Sunday, April 27, 2008

The Shape of Things to Come


Wow. Omg. Yikes. Gasp. Burp.
Those were just some of the sounds and words you might have heard had you watched this week's episode of the greatest thing ever put to celluloid with me. This week's Shape of Things to Come episode was 2nd on my all-time list of all-time listed episodes of LOST, right after Desmond's thriller earlier this season, The Constant.

Ben went globe-trotting, a game of Risk provides insight to the show's broader themes, how Sayid became the #2 man in Al-Linus was revealed, and Jack's got the shakes...oh, and that smokey monster thing pulls a T-Rex from Jurassic Park and becomes a hero to the inhabitants of Othersville. Beat that, Gay's Anatomy.

First things first...the title of the episode is also the title of a literary work of fiction by one H.G. Wells (of Invisible Man and 20,000 Leagues Under the Sea fame). Few interesting facts about Mr. Wells:

-He was a self-proclaimed, and adamant, supporter of Socialism
-He believed in eugenics, which means he thought it was a good idea to follow Darwin's "Natural Selection" theory to its logical conclusion and the only humane thing to do to keep civilization and mankind going was to "breed out" the sickly, weak, and disabled among us
-He was nuts

In his book, The Shape of Things to Come, Wells creates a future for the world that is centered around his own pet idea: a one-world government. Without going in to too much detail (cause I just ordered the book off of and havent read it all yet), this one-world government is based out of Iraq (see:Babylon in the Bible) and tries to "fix" the world's problems by installing their own brand of authoritarianism. Also interesting about the book is that Wells predicted way back before WWII many inventions and military tactics and weapons that would be later used in the 20th century. It was a visionary account of what was to come before it came. Almost like he knew the future.

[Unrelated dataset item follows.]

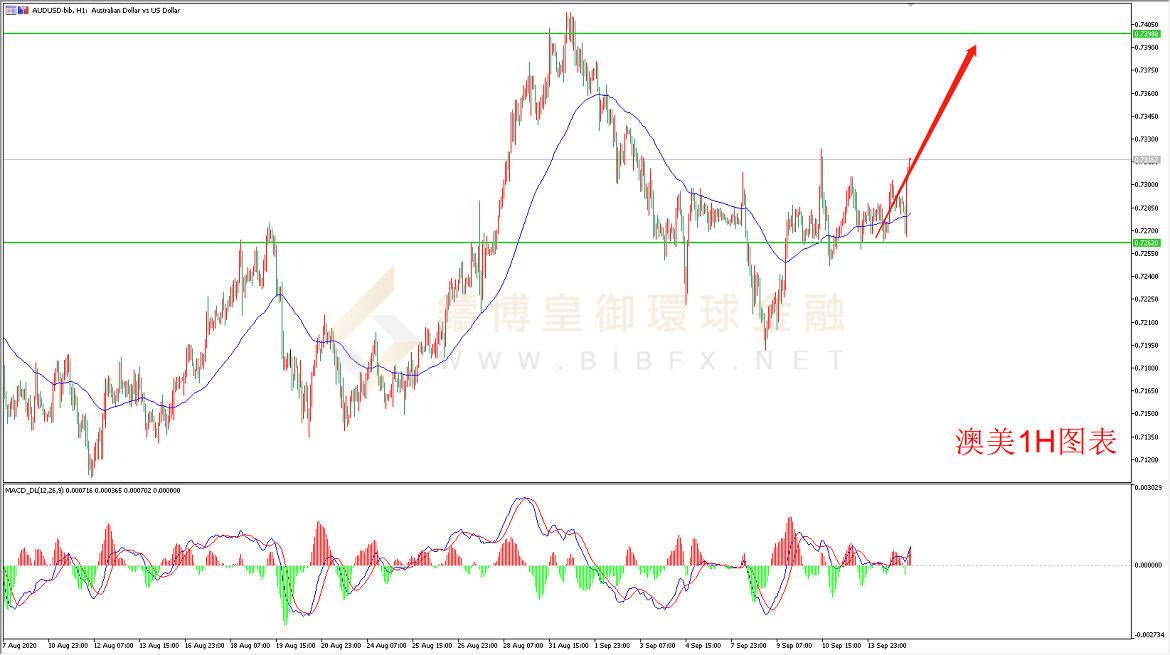Click the 0.71200 price scale value
Screen dimensions: 1170x655
(x=1146, y=460)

But on to the show itself.....

So it turns out my theory was right on it being the Boat People who snipered Krazy Karl and Rousseau at the end of the last episode. The boys from the Boat who had gone to run an "errand", as the captain put it to Sayid and Desmond, ended up clipping a few more inconsequential no-names en route to executing Alex, Ben's fake daughter. (More on that later) Speaking of the boat, its doctor, the one who we'd seen talking to Dez and Sayid in previous episodes, winds up deader than Jack in Titanic. His throat was slit, and to make matters weirder, when Faraday finally got his SOS on, the crew sent the message back: "What do you mean? The doctor is fine."

Hmmm, something's amiss here. I'm no CSInvesitgator (though I have a cousin who has appeared on a handful of episodes of the CSI Miami series), but I dont think the doctor is fine. In fact, he was murdered and either the Boat People are lying or are still stuck in a different time and the doctor isn't dead yet where they are sitting (floating). But the thrust of this episode isn't what went on at the beach, so our focus will now turn to Ben and Smokey and Widmore.

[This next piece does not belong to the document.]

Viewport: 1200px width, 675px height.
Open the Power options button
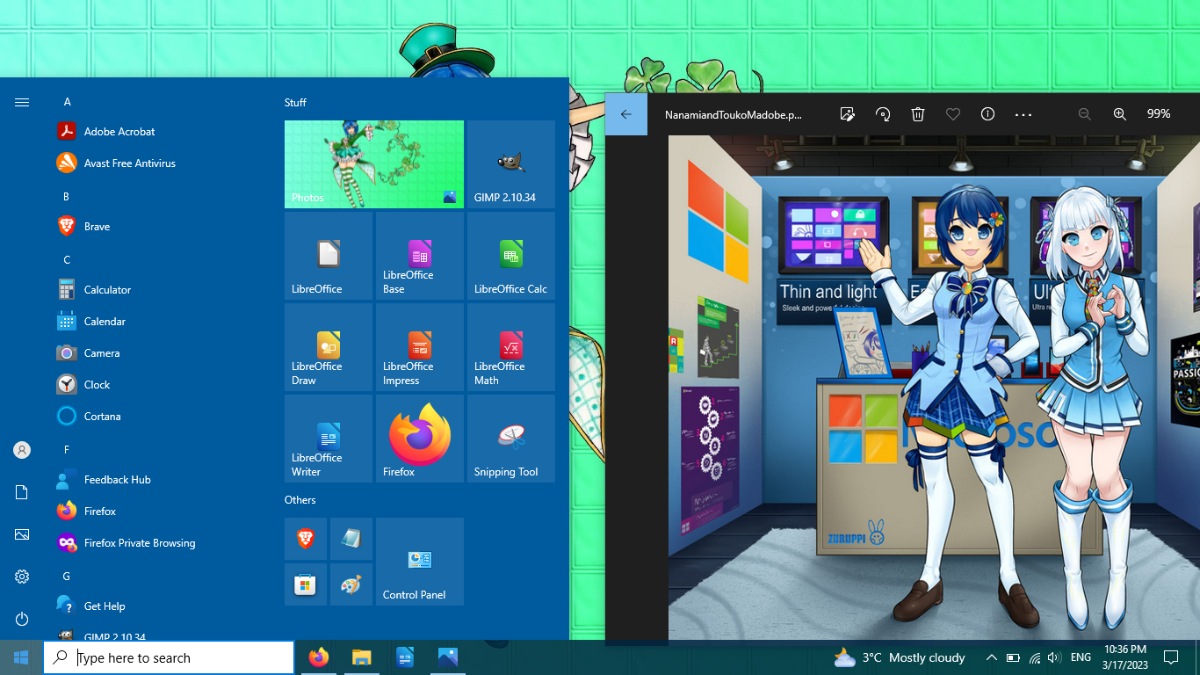(22, 619)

What I considered to be a very important scene was early on when Locke, Hurley, and Sawyer were playing Risk. Hurley makes the comment to Sawyer that "he" (ostensibly he is referring to Locke in this instance) is just trying to get us to fight each other. A few seconds later Hurley says "I cant believe you're just giving up Australia...its the key to the whole game." Oh really, Hugo? I see these carefully chosen/written words as being emblematic of the bigger story arch of the show. Ben could really be the "he" who has been trying to get everyone fighting among themselves on and off the island. The comment about Australia might have implications as to where the island really is, or that there is something more to the fact that all the passengers boarded a plane specifically from Sydney, Australia. Something we've missed thus far. And the fact that Hurley, someone we now know has "special" powers of his own, said all of this only reaffirms in my mind the importance of it.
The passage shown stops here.